Data supplied:
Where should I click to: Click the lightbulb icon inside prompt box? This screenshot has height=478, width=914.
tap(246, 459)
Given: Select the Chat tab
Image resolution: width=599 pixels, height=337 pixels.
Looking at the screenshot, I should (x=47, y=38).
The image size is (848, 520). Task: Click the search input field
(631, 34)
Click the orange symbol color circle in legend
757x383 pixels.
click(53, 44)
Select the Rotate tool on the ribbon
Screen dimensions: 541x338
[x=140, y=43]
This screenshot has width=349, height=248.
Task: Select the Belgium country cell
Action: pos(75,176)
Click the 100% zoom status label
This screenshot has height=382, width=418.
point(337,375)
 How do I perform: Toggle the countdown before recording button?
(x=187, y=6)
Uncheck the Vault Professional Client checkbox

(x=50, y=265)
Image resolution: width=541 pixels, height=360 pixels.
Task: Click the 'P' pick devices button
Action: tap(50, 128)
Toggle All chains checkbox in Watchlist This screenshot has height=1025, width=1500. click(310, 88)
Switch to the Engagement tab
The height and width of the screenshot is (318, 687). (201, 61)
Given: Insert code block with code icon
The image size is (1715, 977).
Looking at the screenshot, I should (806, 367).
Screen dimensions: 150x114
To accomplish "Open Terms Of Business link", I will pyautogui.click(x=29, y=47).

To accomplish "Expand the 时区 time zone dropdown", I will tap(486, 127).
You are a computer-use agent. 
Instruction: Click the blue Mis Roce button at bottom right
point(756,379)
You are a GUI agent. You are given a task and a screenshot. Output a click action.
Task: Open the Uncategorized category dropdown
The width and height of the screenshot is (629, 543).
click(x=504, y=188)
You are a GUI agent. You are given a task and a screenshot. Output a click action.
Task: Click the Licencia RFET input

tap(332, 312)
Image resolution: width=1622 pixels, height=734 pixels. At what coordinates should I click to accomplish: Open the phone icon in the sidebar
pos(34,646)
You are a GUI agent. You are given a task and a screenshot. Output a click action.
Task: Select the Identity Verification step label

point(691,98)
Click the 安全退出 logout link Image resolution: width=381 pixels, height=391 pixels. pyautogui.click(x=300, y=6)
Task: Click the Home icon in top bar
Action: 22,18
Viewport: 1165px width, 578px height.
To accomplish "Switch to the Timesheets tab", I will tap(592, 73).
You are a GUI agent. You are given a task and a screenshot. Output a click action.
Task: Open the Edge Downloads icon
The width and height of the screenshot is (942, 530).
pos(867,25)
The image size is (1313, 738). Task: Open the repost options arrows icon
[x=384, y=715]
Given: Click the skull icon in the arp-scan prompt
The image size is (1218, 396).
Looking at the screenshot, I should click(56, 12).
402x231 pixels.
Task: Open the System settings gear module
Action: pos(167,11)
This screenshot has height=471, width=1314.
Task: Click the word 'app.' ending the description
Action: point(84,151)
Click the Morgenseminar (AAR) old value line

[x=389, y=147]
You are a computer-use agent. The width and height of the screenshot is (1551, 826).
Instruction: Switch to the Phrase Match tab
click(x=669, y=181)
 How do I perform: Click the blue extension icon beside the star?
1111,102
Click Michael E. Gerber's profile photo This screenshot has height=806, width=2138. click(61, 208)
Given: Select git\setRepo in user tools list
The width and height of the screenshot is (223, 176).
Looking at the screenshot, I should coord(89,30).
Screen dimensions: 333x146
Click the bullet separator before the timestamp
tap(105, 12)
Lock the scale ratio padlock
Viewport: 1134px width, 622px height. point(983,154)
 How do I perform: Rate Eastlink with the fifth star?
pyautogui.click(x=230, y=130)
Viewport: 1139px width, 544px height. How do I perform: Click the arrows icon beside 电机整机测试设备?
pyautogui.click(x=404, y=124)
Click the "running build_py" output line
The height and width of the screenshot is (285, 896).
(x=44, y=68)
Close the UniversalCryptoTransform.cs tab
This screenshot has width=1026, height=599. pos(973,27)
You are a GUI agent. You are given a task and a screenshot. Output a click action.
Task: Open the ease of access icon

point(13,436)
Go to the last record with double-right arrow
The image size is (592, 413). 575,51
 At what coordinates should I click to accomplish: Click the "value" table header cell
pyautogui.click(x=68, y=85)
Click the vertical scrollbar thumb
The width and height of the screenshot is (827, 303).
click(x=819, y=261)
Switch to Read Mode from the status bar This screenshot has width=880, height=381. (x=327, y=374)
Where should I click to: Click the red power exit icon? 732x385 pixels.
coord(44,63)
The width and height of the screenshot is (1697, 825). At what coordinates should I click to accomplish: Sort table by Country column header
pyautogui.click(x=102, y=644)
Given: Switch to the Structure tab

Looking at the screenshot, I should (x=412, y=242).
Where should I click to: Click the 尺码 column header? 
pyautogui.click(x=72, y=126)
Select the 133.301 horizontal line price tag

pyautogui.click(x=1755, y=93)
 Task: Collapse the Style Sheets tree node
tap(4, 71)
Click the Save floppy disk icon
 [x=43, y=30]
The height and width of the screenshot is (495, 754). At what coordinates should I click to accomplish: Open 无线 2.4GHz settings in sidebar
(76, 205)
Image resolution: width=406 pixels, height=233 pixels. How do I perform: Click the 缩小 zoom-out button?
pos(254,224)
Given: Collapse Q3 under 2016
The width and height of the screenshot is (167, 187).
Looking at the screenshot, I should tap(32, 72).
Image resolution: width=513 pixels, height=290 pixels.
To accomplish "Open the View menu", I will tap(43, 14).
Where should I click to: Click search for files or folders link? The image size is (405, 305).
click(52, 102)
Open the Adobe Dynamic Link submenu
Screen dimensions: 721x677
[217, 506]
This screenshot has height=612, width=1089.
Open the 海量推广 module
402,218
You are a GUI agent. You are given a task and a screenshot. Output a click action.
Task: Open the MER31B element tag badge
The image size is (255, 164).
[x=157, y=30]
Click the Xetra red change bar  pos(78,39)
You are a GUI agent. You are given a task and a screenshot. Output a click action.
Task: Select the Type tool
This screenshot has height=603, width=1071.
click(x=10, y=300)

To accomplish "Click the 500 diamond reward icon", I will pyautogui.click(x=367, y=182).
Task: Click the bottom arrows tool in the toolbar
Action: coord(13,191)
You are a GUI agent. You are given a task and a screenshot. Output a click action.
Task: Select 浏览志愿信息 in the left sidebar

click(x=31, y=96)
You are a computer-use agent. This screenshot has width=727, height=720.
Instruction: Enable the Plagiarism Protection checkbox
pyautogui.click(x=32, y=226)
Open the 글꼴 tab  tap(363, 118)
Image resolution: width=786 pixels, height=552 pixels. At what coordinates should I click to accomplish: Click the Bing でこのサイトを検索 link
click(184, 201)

What the task asks: Can you reproduce all of the data above verbatim, line for line, without changing anything?

Response to this exercise:
Where should I click to: Click the lightbulb icon inside prompt box? This screenshot has height=478, width=914.
tap(246, 459)
Given: Select the Chat tab
Image resolution: width=599 pixels, height=337 pixels.
Looking at the screenshot, I should (x=47, y=38).
The image size is (848, 520). Task: Click the search input field
(631, 34)
Click the orange symbol color circle in legend
757x383 pixels.
click(53, 44)
Select the Rotate tool on the ribbon
Screen dimensions: 541x338
[x=140, y=43]
This screenshot has width=349, height=248.
Task: Select the Belgium country cell
Action: pos(75,176)
Click the 100% zoom status label
This screenshot has height=382, width=418.
point(337,375)
 How do I perform: Toggle the countdown before recording button?
(x=187, y=6)
Uncheck the Vault Professional Client checkbox

(x=50, y=265)
Image resolution: width=541 pixels, height=360 pixels.
Task: Click the 'P' pick devices button
Action: tap(50, 128)
Toggle All chains checkbox in Watchlist This screenshot has height=1025, width=1500. click(310, 88)
Switch to the Engagement tab
The height and width of the screenshot is (318, 687). (201, 61)
Given: Insert code block with code icon
The image size is (1715, 977).
Looking at the screenshot, I should (806, 367).
Screen dimensions: 150x114
To accomplish "Open Terms Of Business link", I will pyautogui.click(x=29, y=47).

To accomplish "Expand the 时区 time zone dropdown", I will tap(486, 127).
You are a computer-use agent. 
Instruction: Click the blue Mis Roce button at bottom right
point(756,379)
You are a GUI agent. You are given a task and a screenshot. Output a click action.
Task: Open the Uncategorized category dropdown
The width and height of the screenshot is (629, 543).
click(x=504, y=188)
You are a GUI agent. You are given a task and a screenshot. Output a click action.
Task: Click the Licencia RFET input

tap(332, 312)
Image resolution: width=1622 pixels, height=734 pixels. At what coordinates should I click to accomplish: Open the phone icon in the sidebar
pos(34,646)
You are a GUI agent. You are given a task and a screenshot. Output a click action.
Task: Select the Identity Verification step label

point(691,98)
Click the 安全退出 logout link Image resolution: width=381 pixels, height=391 pixels. pyautogui.click(x=300, y=6)
Task: Click the Home icon in top bar
Action: 22,18
Viewport: 1165px width, 578px height.
To accomplish "Switch to the Timesheets tab", I will tap(592, 73).
You are a GUI agent. You are given a task and a screenshot. Output a click action.
Task: Open the Edge Downloads icon
The width and height of the screenshot is (942, 530).
pos(867,25)
The image size is (1313, 738). Task: Open the repost options arrows icon
[x=384, y=715]
Given: Click the skull icon in the arp-scan prompt
The image size is (1218, 396).
Looking at the screenshot, I should click(56, 12).
402x231 pixels.
Task: Open the System settings gear module
Action: pos(167,11)
This screenshot has height=471, width=1314.
Task: Click the word 'app.' ending the description
Action: point(84,151)
Click the Morgenseminar (AAR) old value line

[x=389, y=147]
You are a computer-use agent. The width and height of the screenshot is (1551, 826).
Instruction: Switch to the Phrase Match tab
click(x=669, y=181)
 How do I perform: Click the blue extension icon beside the star?
1111,102
Click Michael E. Gerber's profile photo This screenshot has height=806, width=2138. click(61, 208)
Given: Select git\setRepo in user tools list
The width and height of the screenshot is (223, 176).
Looking at the screenshot, I should coord(89,30).
Screen dimensions: 333x146
Click the bullet separator before the timestamp
tap(105, 12)
Lock the scale ratio padlock
Viewport: 1134px width, 622px height. point(983,154)
 How do I perform: Rate Eastlink with the fifth star?
pyautogui.click(x=230, y=130)
Viewport: 1139px width, 544px height. How do I perform: Click the arrows icon beside 电机整机测试设备?
pyautogui.click(x=404, y=124)
Click the "running build_py" output line
The height and width of the screenshot is (285, 896).
(x=44, y=68)
Close the UniversalCryptoTransform.cs tab
This screenshot has width=1026, height=599. pos(973,27)
You are a GUI agent. You are given a task and a screenshot. Output a click action.
Task: Open the ease of access icon

point(13,436)
Go to the last record with double-right arrow
The image size is (592, 413). 575,51
 At what coordinates should I click to accomplish: Click the "value" table header cell
pyautogui.click(x=68, y=85)
Click the vertical scrollbar thumb
The width and height of the screenshot is (827, 303).
click(x=819, y=261)
Switch to Read Mode from the status bar This screenshot has width=880, height=381. (x=327, y=374)
Where should I click to: Click the red power exit icon? 732x385 pixels.
coord(44,63)
The width and height of the screenshot is (1697, 825). At what coordinates should I click to accomplish: Sort table by Country column header
pyautogui.click(x=102, y=644)
Given: Switch to the Structure tab

Looking at the screenshot, I should (x=412, y=242).
Where should I click to: Click the 尺码 column header? 
pyautogui.click(x=72, y=126)
Select the 133.301 horizontal line price tag

pyautogui.click(x=1755, y=93)
 Task: Collapse the Style Sheets tree node
tap(4, 71)
Click the Save floppy disk icon
 [x=43, y=30]
The height and width of the screenshot is (495, 754). At what coordinates should I click to accomplish: Open 无线 2.4GHz settings in sidebar
(76, 205)
Image resolution: width=406 pixels, height=233 pixels. How do I perform: Click the 缩小 zoom-out button?
pos(254,224)
Given: Collapse Q3 under 2016
The width and height of the screenshot is (167, 187).
Looking at the screenshot, I should tap(32, 72).
Image resolution: width=513 pixels, height=290 pixels.
To accomplish "Open the View menu", I will tap(43, 14).
Where should I click to: Click search for files or folders link? The image size is (405, 305).
click(52, 102)
Open the Adobe Dynamic Link submenu
Screen dimensions: 721x677
[217, 506]
This screenshot has height=612, width=1089.
Open the 海量推广 module
402,218
You are a GUI agent. You are given a task and a screenshot. Output a click action.
Task: Open the MER31B element tag badge
The image size is (255, 164).
[x=157, y=30]
Click the Xetra red change bar  pos(78,39)
You are a GUI agent. You are given a task and a screenshot. Output a click action.
Task: Select the Type tool
This screenshot has height=603, width=1071.
click(x=10, y=300)

To accomplish "Click the 500 diamond reward icon", I will pyautogui.click(x=367, y=182).
Task: Click the bottom arrows tool in the toolbar
Action: coord(13,191)
You are a GUI agent. You are given a task and a screenshot. Output a click action.
Task: Select 浏览志愿信息 in the left sidebar

click(x=31, y=96)
You are a computer-use agent. This screenshot has width=727, height=720.
Instruction: Enable the Plagiarism Protection checkbox
pyautogui.click(x=32, y=226)
Open the 글꼴 tab  tap(363, 118)
Image resolution: width=786 pixels, height=552 pixels. At what coordinates should I click to accomplish: Click the Bing でこのサイトを検索 link
click(184, 201)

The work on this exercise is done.